═══ Records for the exercise

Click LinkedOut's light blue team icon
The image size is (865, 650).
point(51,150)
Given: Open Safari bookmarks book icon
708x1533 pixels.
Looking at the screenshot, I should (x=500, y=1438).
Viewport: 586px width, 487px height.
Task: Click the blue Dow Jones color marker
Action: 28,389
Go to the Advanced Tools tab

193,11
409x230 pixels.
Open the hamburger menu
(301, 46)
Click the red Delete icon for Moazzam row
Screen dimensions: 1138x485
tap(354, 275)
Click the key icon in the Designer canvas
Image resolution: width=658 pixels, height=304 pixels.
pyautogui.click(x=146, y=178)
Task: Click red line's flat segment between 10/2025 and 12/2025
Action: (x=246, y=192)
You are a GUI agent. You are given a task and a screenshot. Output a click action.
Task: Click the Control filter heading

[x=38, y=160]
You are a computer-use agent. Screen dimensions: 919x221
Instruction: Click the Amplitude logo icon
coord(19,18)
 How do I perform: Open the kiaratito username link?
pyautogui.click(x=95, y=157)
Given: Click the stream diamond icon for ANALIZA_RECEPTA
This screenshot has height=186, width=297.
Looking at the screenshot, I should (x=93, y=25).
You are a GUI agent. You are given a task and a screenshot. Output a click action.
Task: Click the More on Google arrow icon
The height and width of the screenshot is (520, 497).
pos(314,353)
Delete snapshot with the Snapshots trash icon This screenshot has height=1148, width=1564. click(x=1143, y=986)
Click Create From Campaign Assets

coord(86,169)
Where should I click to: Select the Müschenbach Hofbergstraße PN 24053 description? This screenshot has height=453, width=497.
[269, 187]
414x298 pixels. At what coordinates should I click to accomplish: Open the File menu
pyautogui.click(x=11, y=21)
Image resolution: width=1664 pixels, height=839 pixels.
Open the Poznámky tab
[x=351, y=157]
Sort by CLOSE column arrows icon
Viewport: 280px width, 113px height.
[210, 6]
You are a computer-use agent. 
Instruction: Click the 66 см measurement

══════

Work item
From the data above, extract every line in its exact form.

Your solution
Click LinkedOut's light blue team icon
The image size is (865, 650).
point(51,150)
Given: Open Safari bookmarks book icon
708x1533 pixels.
Looking at the screenshot, I should (x=500, y=1438).
Viewport: 586px width, 487px height.
Task: Click the blue Dow Jones color marker
Action: 28,389
Go to the Advanced Tools tab

193,11
409x230 pixels.
Open the hamburger menu
(301, 46)
Click the red Delete icon for Moazzam row
Screen dimensions: 1138x485
tap(354, 275)
Click the key icon in the Designer canvas
Image resolution: width=658 pixels, height=304 pixels.
pyautogui.click(x=146, y=178)
Task: Click red line's flat segment between 10/2025 and 12/2025
Action: (x=246, y=192)
You are a GUI agent. You are given a task and a screenshot. Output a click action.
Task: Click the Control filter heading

[x=38, y=160]
You are a computer-use agent. Screen dimensions: 919x221
Instruction: Click the Amplitude logo icon
coord(19,18)
 How do I perform: Open the kiaratito username link?
pyautogui.click(x=95, y=157)
Given: Click the stream diamond icon for ANALIZA_RECEPTA
This screenshot has height=186, width=297.
Looking at the screenshot, I should (x=93, y=25).
You are a GUI agent. You are given a task and a screenshot. Output a click action.
Task: Click the More on Google arrow icon
The height and width of the screenshot is (520, 497).
pos(314,353)
Delete snapshot with the Snapshots trash icon This screenshot has height=1148, width=1564. click(x=1143, y=986)
Click Create From Campaign Assets

coord(86,169)
Where should I click to: Select the Müschenbach Hofbergstraße PN 24053 description? This screenshot has height=453, width=497.
[269, 187]
414x298 pixels. At what coordinates should I click to accomplish: Open the File menu
pyautogui.click(x=11, y=21)
Image resolution: width=1664 pixels, height=839 pixels.
Open the Poznámky tab
[x=351, y=157]
Sort by CLOSE column arrows icon
Viewport: 280px width, 113px height.
[210, 6]
You are a computer-use agent. 
Instruction: Click the 66 см measurement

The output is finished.